**** Recorded data ****

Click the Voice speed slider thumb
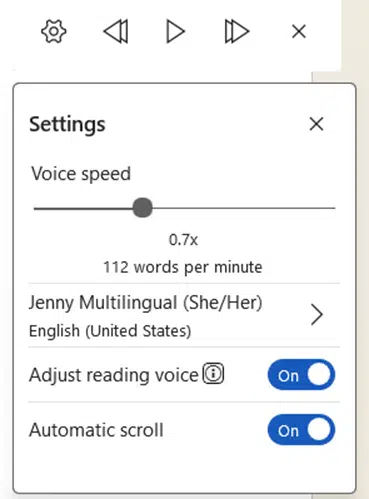Viewport: 369px width, 499px height. tap(142, 208)
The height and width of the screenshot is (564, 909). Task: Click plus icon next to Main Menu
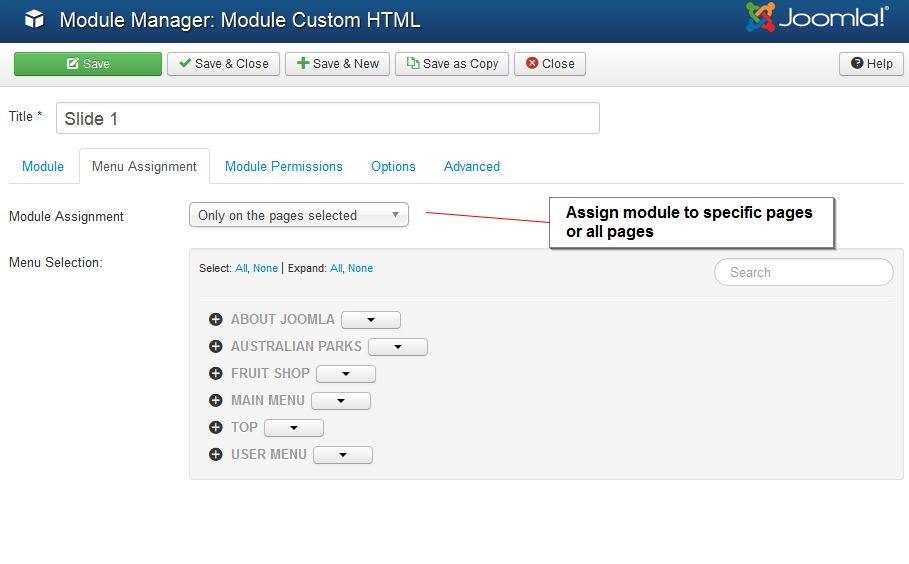215,401
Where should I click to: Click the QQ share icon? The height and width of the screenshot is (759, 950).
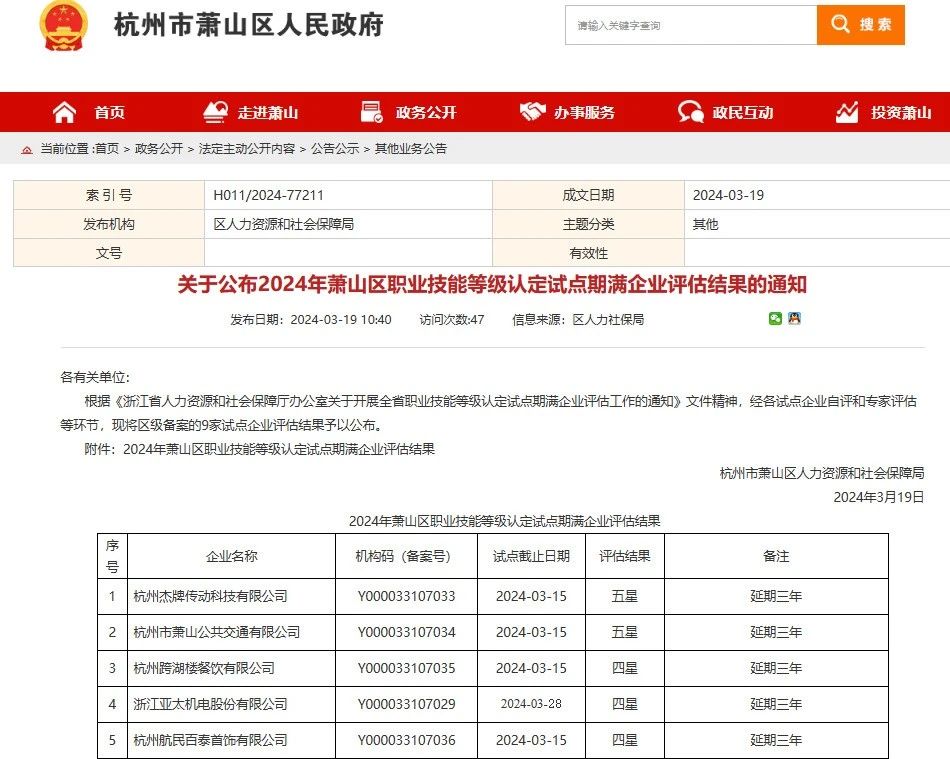pyautogui.click(x=794, y=318)
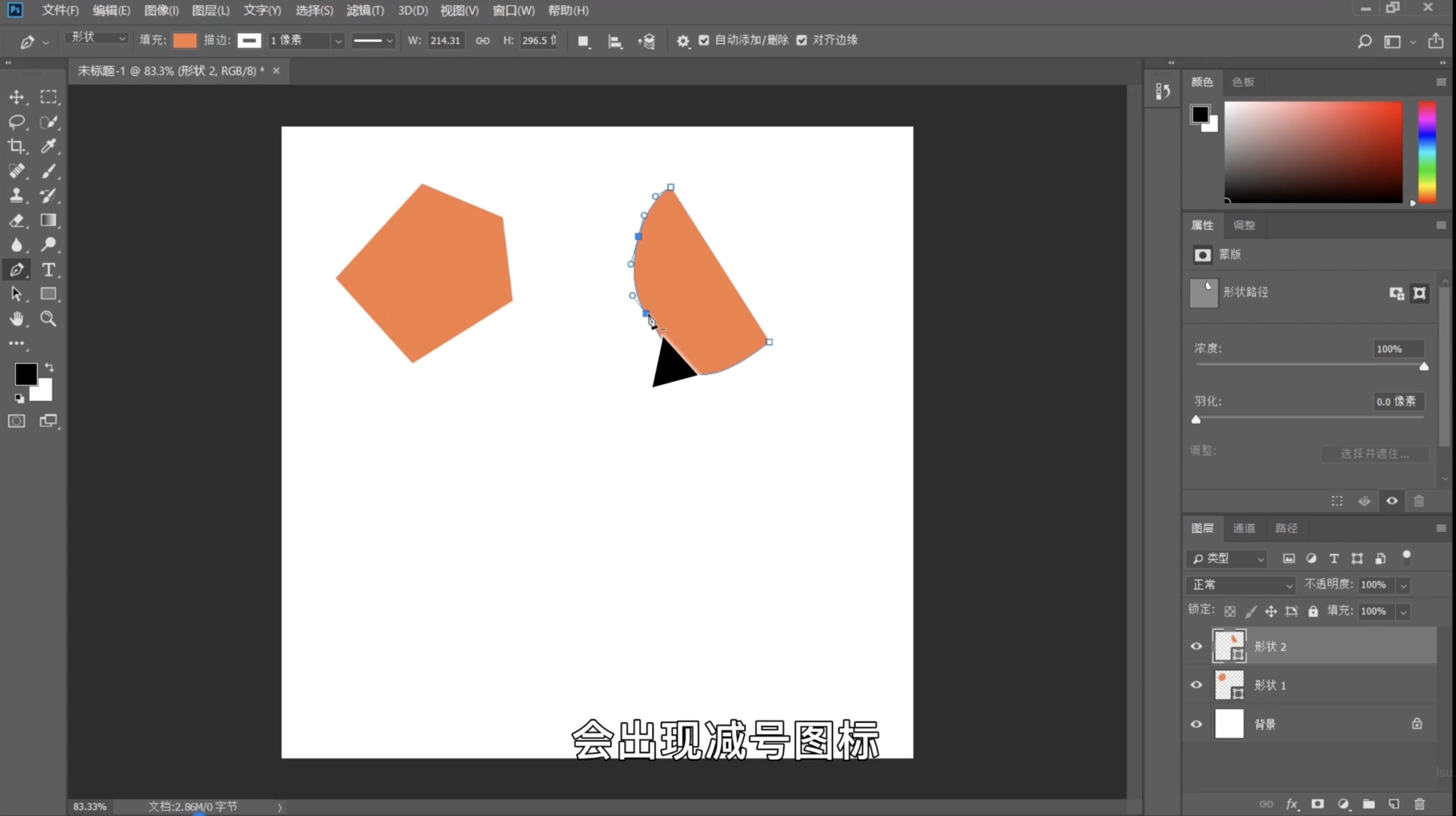The image size is (1456, 816).
Task: Open the 滤镜(T) menu
Action: click(x=365, y=10)
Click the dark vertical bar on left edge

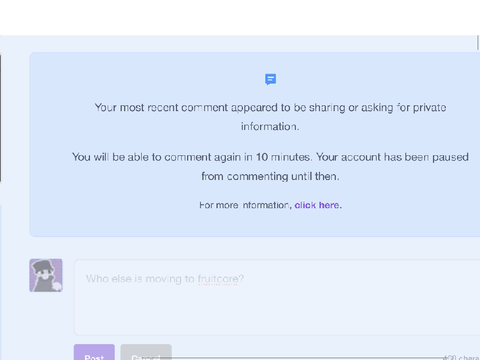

****

* **The exercise**
Return every line of the listing above word for word, omitting the pictures.

* **Output below**
Click the Voice speed slider thumb
Viewport: 369px width, 499px height. tap(142, 208)
The height and width of the screenshot is (564, 909). Task: Click plus icon next to Main Menu
215,401
Where should I click to: Click the QQ share icon? The height and width of the screenshot is (759, 950).
pyautogui.click(x=794, y=318)
The image size is (1456, 816).
Task: Open the 滤镜(T) menu
Action: click(x=365, y=10)
Click the dark vertical bar on left edge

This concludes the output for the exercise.